[Text block]
(begin)

By Melinda Liu and Sudip Mazumdar
Newsweek International

Aug. 20-27, 2007 issue - Earlier this year, students would show up for class each day at the Jalpaiguri Engineering College in West Bengal—and find no teachers. The Department of Electronics, Computer Science and Information Technology had just one full-time teacher (it's supposed to have 20). Finally, in May, the students—who faced impending exams despite having had no instruction—went into the streets to protest. Eventually, the government announced it would enlist teachers from other schools. But that proved easier said than done: when administrators went looking for recruits at one of India's oldest educational institutions, the Bengal Engineering and Science University (BESU) in Kolkata, they found that it couldn't spare any teachers—it didn't have enough of its own.

Wait a second: this isn't what the picture is supposed to look like. For years, pundits and the press have been warning that the millions of engineers and scientists India and China produce each year would soon challenge the United States' technical superiority. Just a few months ago, the London-based think tank Demos warned in a report that "the center of gravity of innovation has started moving from the West to the East," and that China could become a "scientific superpower" by 2050. Indeed, the raw numbers are impressive. China cranked out more than 600,000 engineers in 2005 alone, and India produces nearly 500,000 technical grads annually.

But these stats only tell half the story. Many of the graduates can't find work, and corporate recruiters in both countries lament a dearth of qualified applicants. "Out of the huge number of engineering and science graduates that India produces, only 25 to 30 percent can be regarded as suitable," says Kiran Karnik, head of the National Association of Software and Services Companies. The reason? Underfunding and a range of other factors have produced serious educational crises in India and China. These problems could soon wreak havoc on their economies. To sustain their breakneck growth, the countries will need lots of high-quality engineers and scientists. Yet neither have enough reliable universities to produce them. M.A. Pai, who taught at the prestigious Indian Institute of Technology in Kanpur, warns that the "lack of highly trained people at the Ph.D. level in both sciences and engineering will be a serious setback to India becoming a knowledge economy."

(end)

Saved data entries
(begin)

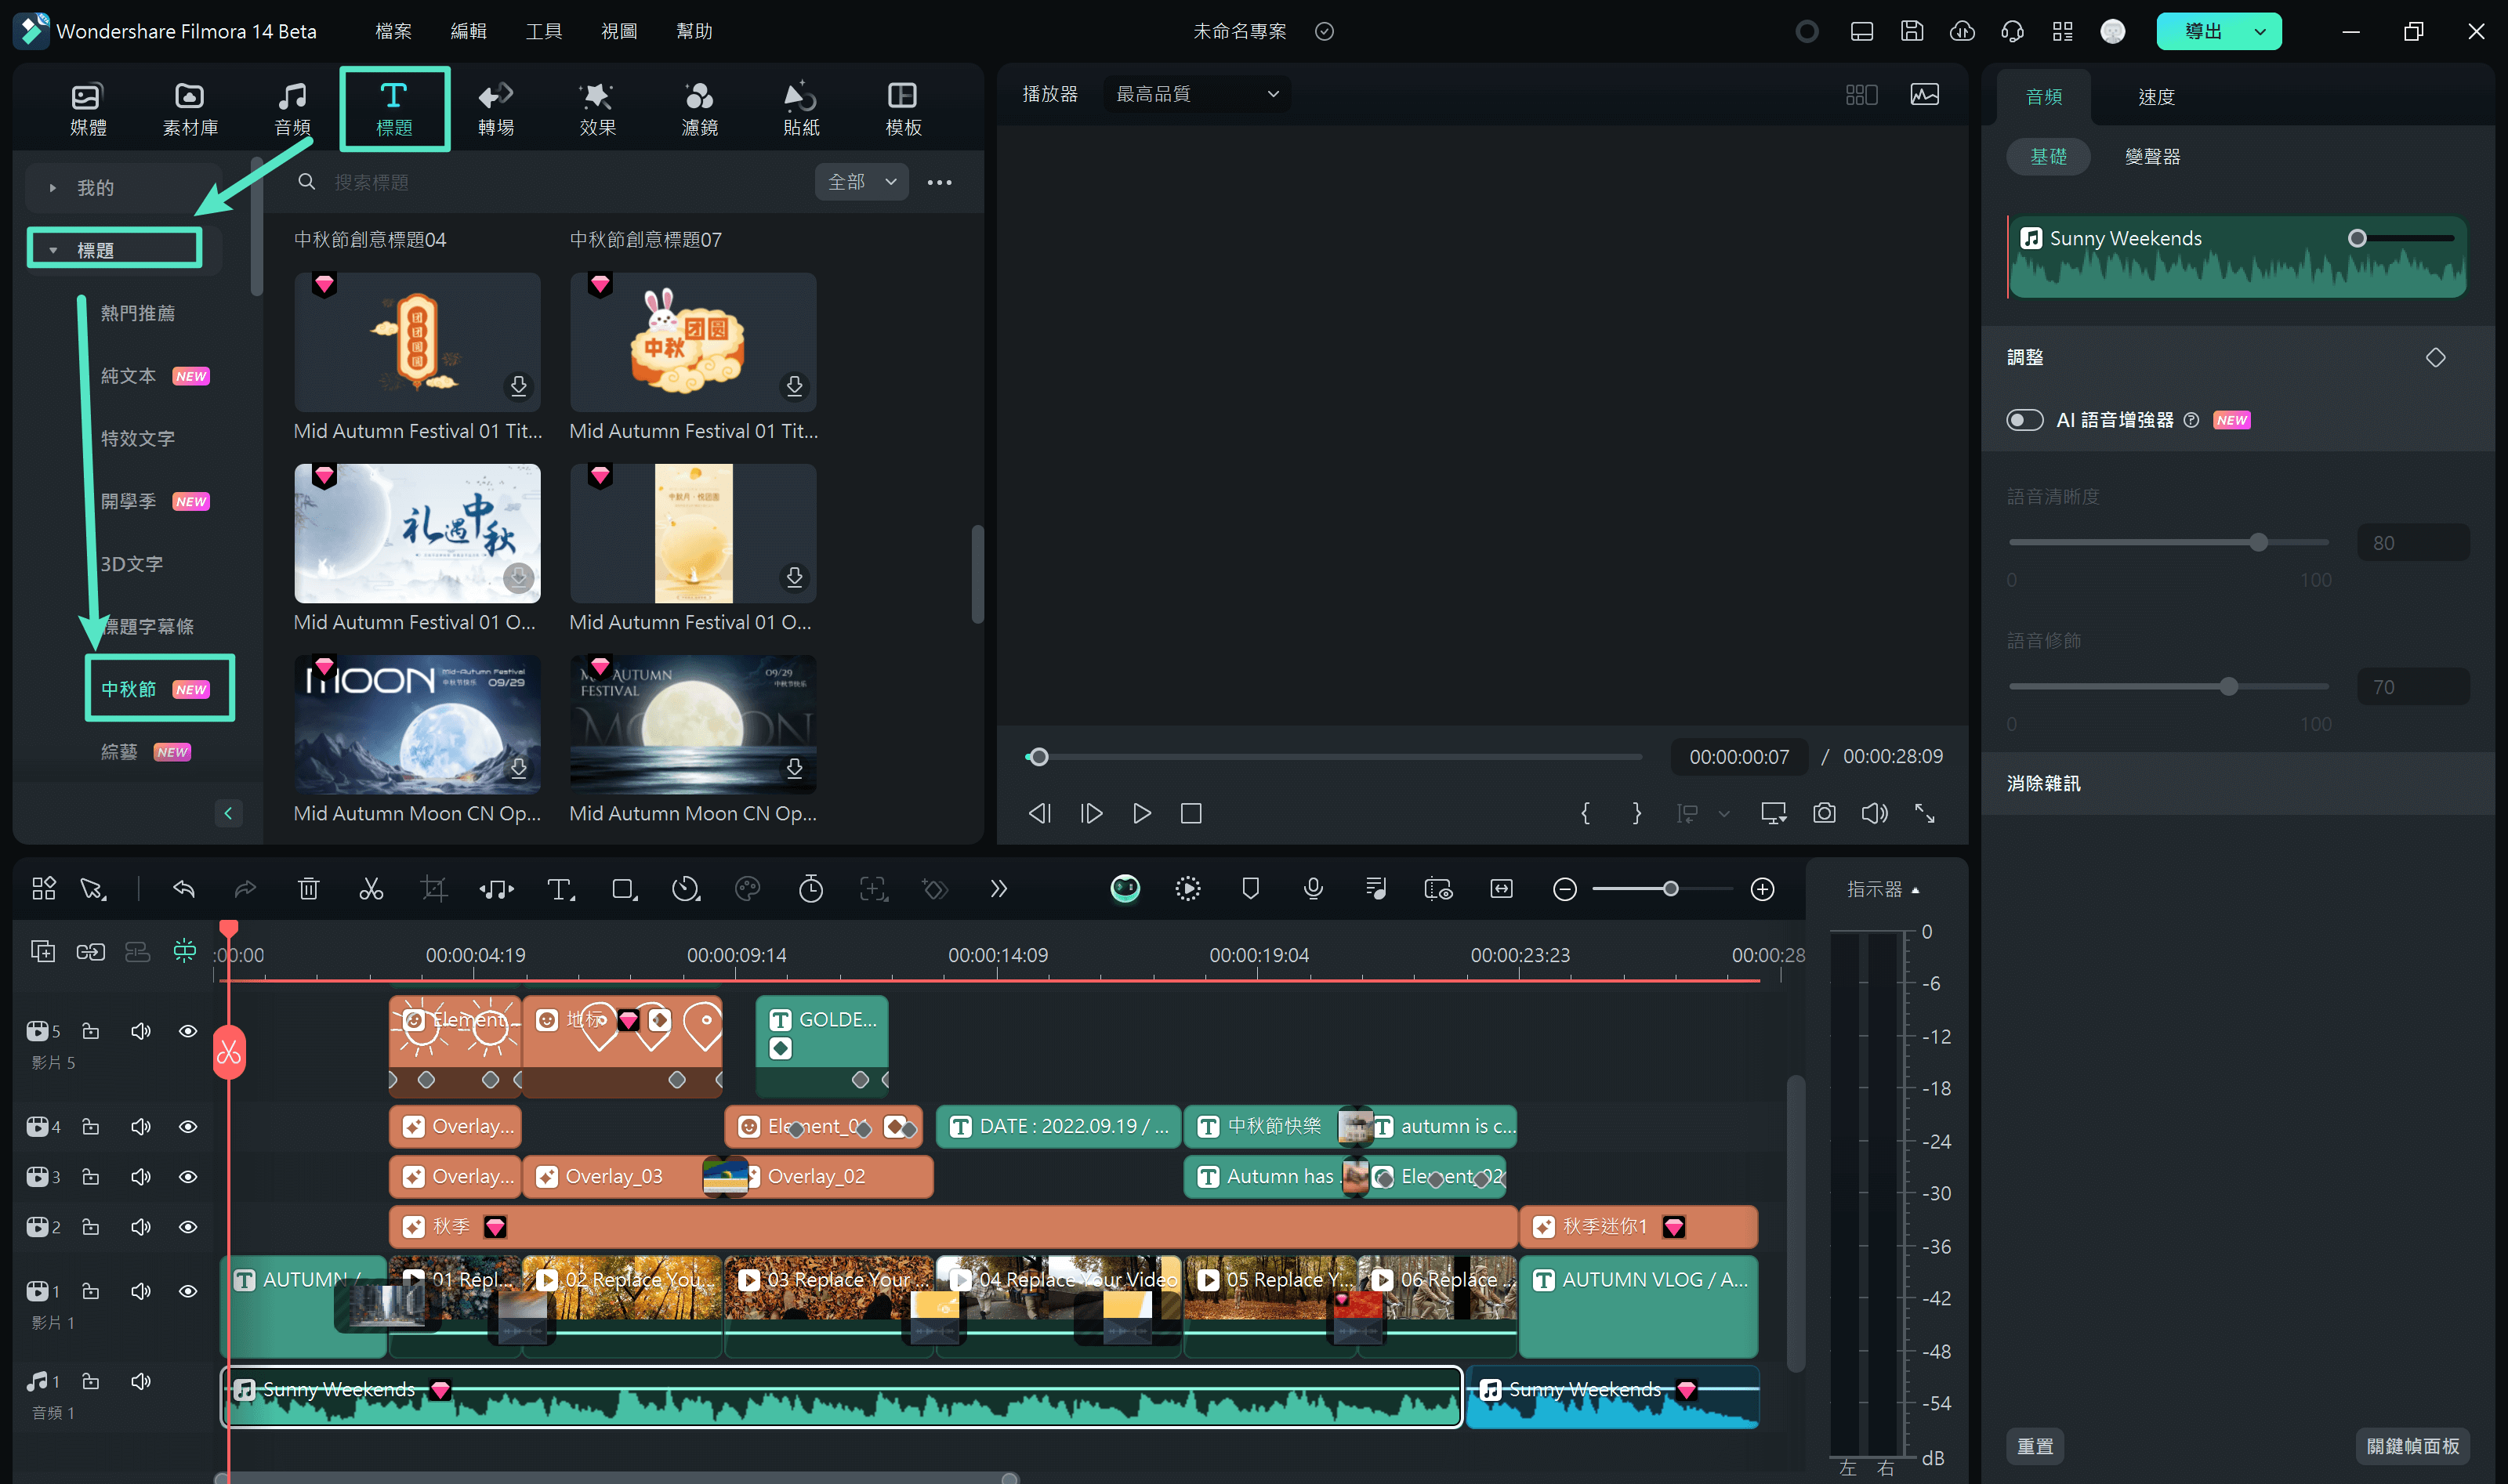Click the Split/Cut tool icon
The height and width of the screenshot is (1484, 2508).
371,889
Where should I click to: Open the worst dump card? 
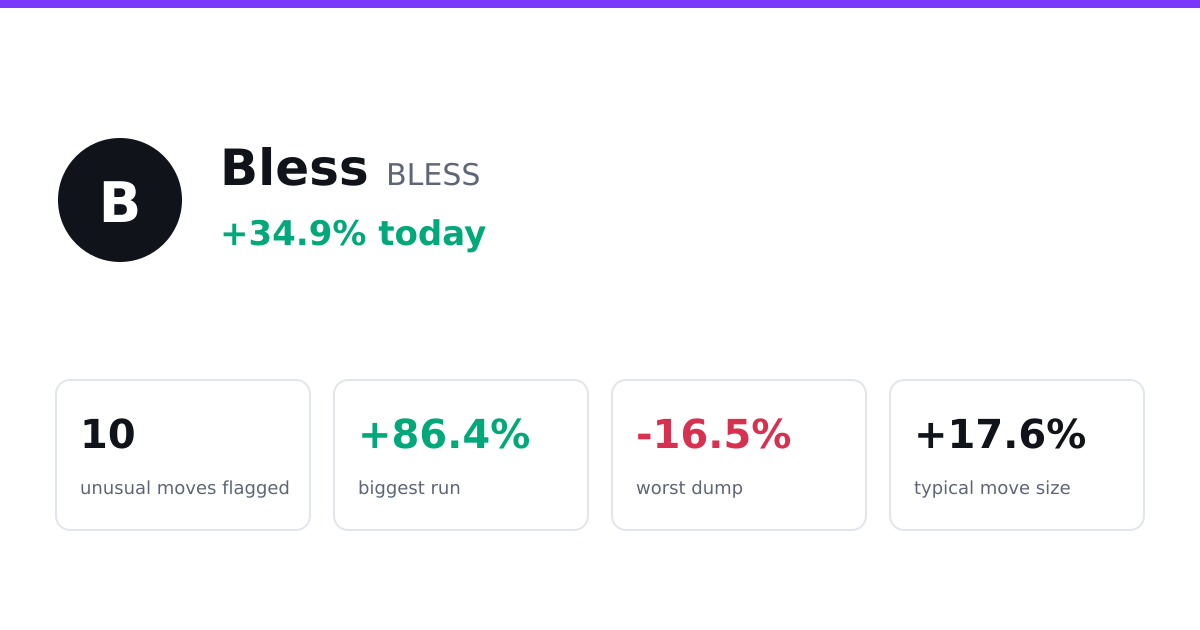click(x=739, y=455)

(end)

[Given exercise] In two sentences, summarize the article on engineering education in India and China.

[Correct response] India and China produce huge numbers of engineers and science graduates each year, and some observers have warned they could challenge U.S. technical superiority. But many of these graduates can't find work, recruiters complain of too few qualified applicants, and underfunding and other factors have created serious educational crises that could hurt both countries' economies.